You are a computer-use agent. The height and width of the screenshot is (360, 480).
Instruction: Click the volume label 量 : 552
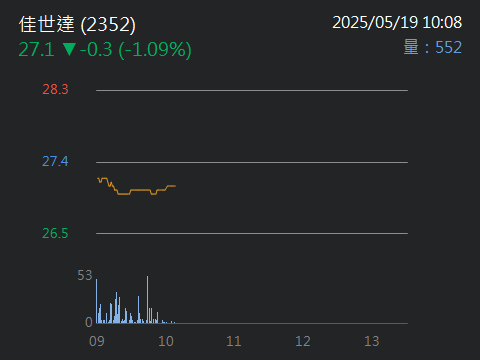pyautogui.click(x=433, y=47)
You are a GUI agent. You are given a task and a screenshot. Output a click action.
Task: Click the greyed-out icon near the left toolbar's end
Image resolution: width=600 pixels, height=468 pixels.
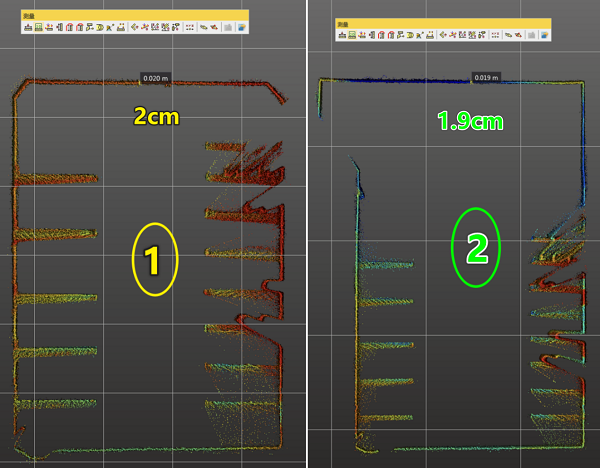(229, 28)
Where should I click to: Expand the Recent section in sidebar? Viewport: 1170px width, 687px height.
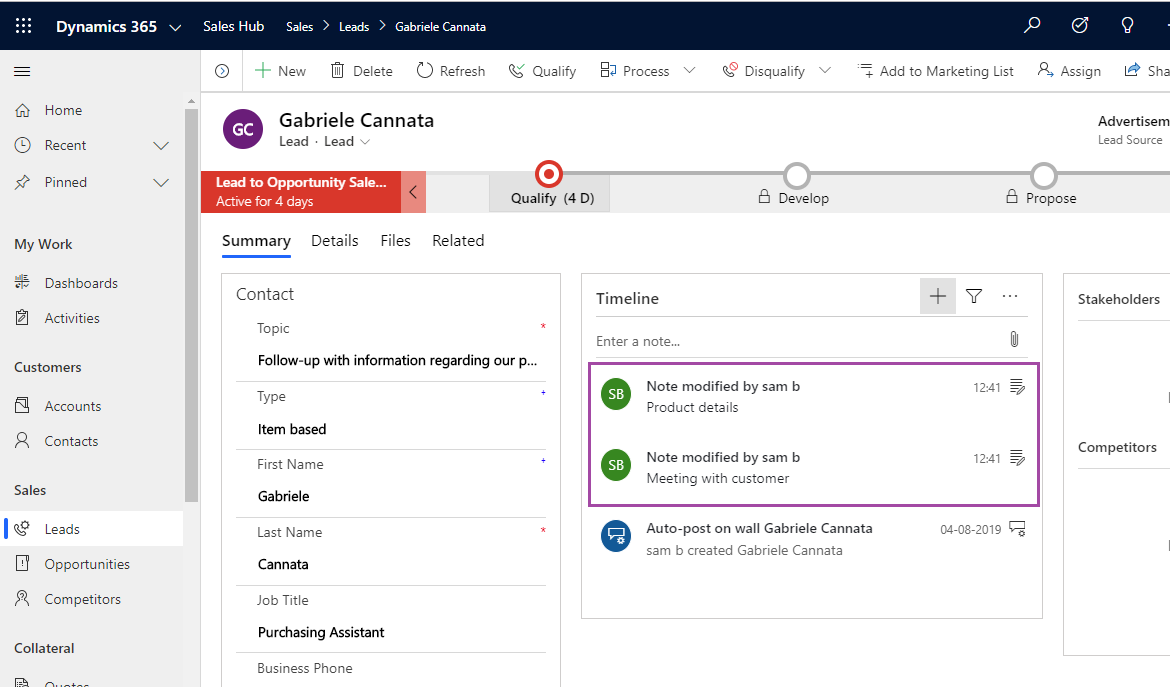click(x=160, y=146)
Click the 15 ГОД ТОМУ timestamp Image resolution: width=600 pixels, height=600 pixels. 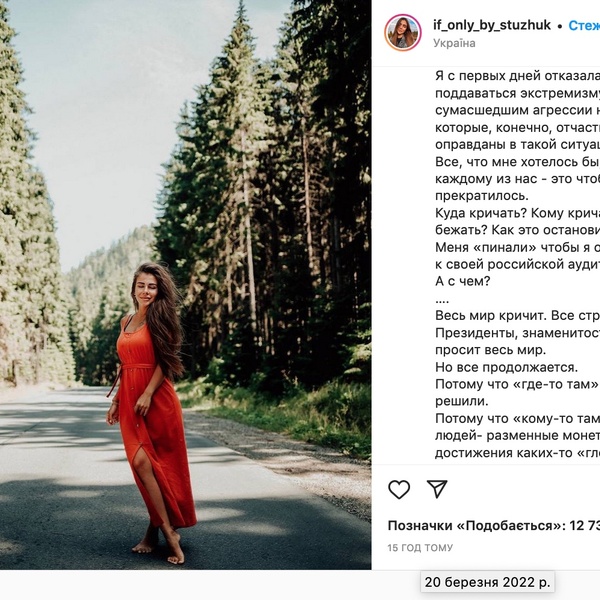[x=420, y=548]
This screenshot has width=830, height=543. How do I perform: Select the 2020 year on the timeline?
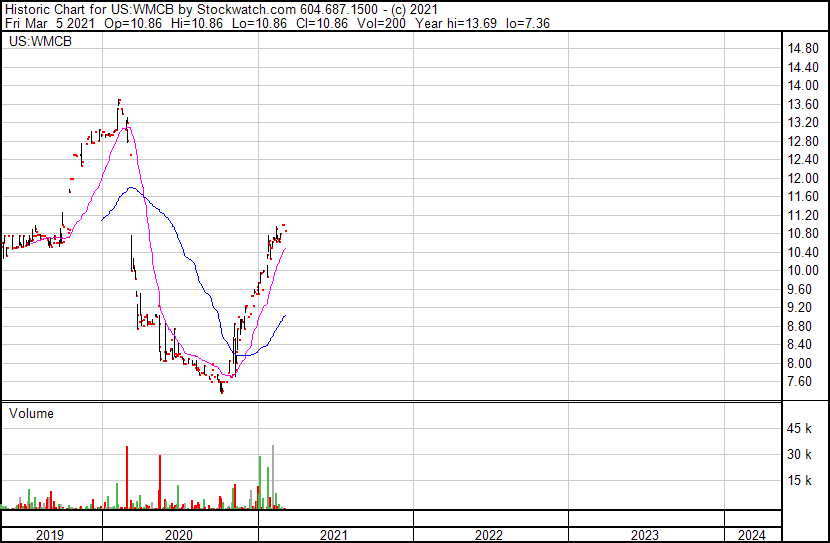tap(178, 535)
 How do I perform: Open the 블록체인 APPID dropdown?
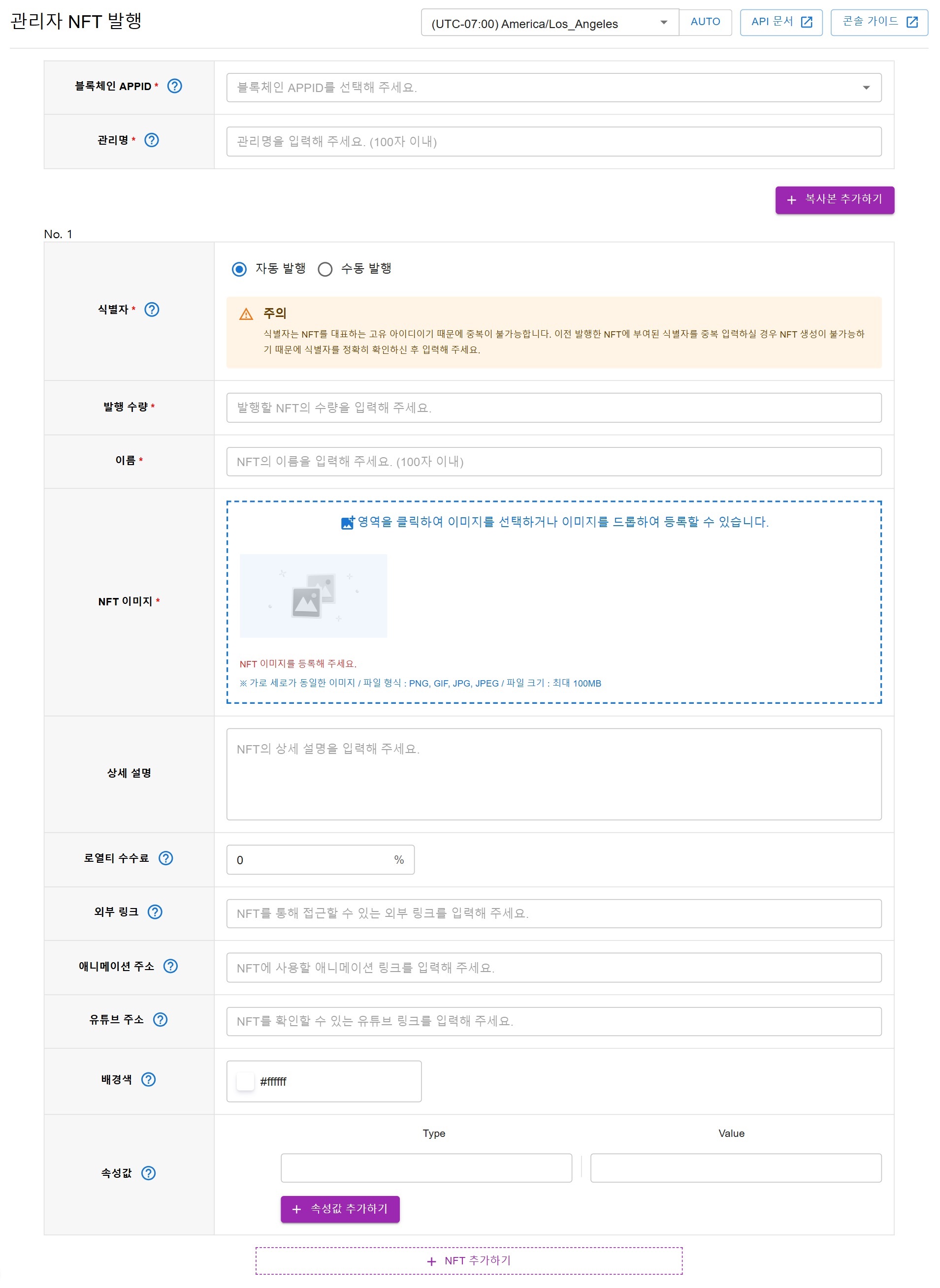(553, 88)
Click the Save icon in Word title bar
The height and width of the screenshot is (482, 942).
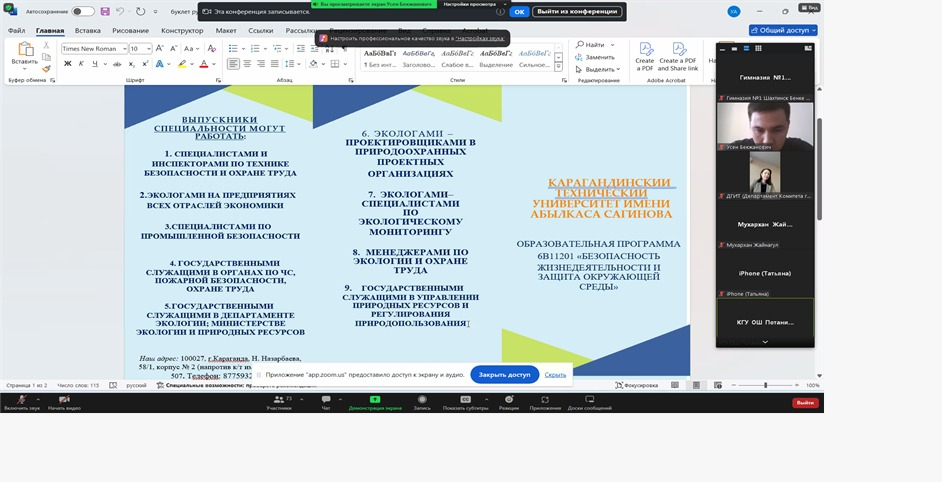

○ ○ ○

▸ **Activity**
Once each line with "agent" in the entries is counted, state the total and nothing else.

▸ **Problem solution**
2